Baca juga: Mengapa Menjadi Cantik Penting di Media Sosial
Setelah itu muncullah kepercayaan, putih bukan cuma sekadar warna, tetapi juga dicitrakan lebih baik dan bersih ketimbang hitam. Hal ini pun berlanjut hingga masa kolonialisme Belanda, di mana gagasan terkait kecantikan itu bukan cuma kulit putih tetapi perempuan kulit putih berkebangsaan Eropa. Begitu juga yang terjadi ketika Indonesia dijajah Jepang, para penjajah Jepang pun memunculkan standar cantik versi mereka, yaitu orang berkulit lebih terang dan berkebangsaan Jepang.
Ketika Indonesia tidak lagi dijajah dan zaman semakin berubah, ternyata standar kecantikan Indonesia yang menganggap cantik itu putih, tetap langgeng dalam pemikiran masyarakat. Sebagian besar perempuan saat ini masih terjebak dalam standar kecantikan mustahil media, dan membuat mereka melakukan segala cara agar bisa masuk dalam standar tersebut. Usaha untuk bisa masuk dalam standar kecantikan saat ini semakin dipermudah juga dengan kehadiran
teknologi filter cantik di ponsel pintar kita.

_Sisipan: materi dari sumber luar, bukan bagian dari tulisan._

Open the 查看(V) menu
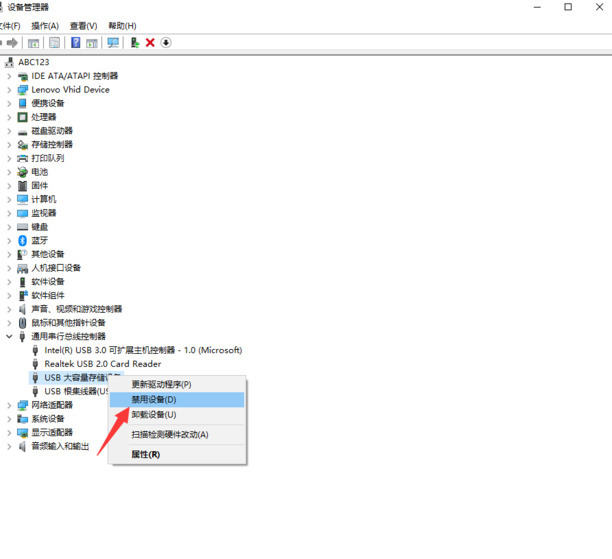Viewport: 612px width, 559px height. tap(85, 26)
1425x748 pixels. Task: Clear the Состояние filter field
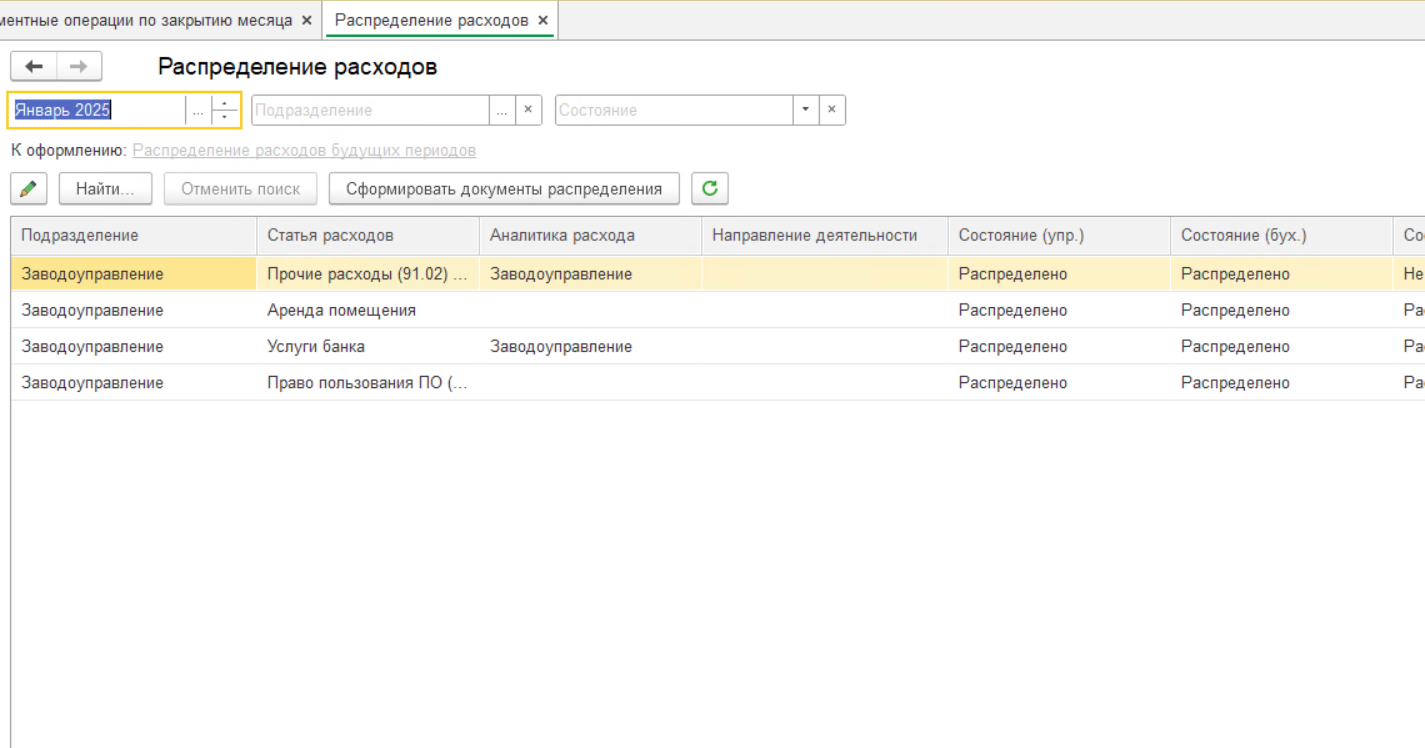coord(832,110)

Tinggal klik ini dan itu, wajah kita pun bisa berubah sesuai dengan keinginan kita.
Memberikan Dampak yang Buruk pada Kesehatan Mental
Saya pernah berada di masa-masa ketika saya sangat membenci tubuh saya dan warna kulit saya. saya berpikir mengapa sih saya tidak seputih teman saya, atau setinggi teman saya, mengapa rambut saya pendek?
Pemikiran-pemikiran ini yang membuat rasa ketidak percayaan diri saya menurun dan bahkan saya pernah berada di
fase depresi karena omongan tante saya terkait dengan tubuh saya. Dari pengalaman ini, saya semakin yakin bahwa standar kecantikan Indonesia yang mengatakan bahwa cantik itu putih sangat berdampak negatif pada perempuan dari generasi ke generasi.
Baca Juga: Saya Feminis, Saya Menentang Narasi ‘Semua Perempuan Cantik’
Hal ini juga pastinya akan berdampak pada kesehatan mental anak-anak perempuan seusia keponakan saya yang belum paham bahwa omongan-omongan jahat soal tubuh dan kulit mereka itu bukanlah salah mereka, dan tak ada yang salah dengan diri mereka.
Untuk adik-adik perempuan di luar sana, saya cuma ingin berkata bahwa kulitmu itu sudah cantik, dan tak ada salahnya dengan bentuk tubuhmu yang mungkin lebih besar dari teman-teman seusiamu. Jika orang-orang berkata jahat soal tubuhmu, abaikan mereka, dan sayangilah dirimu sendiri.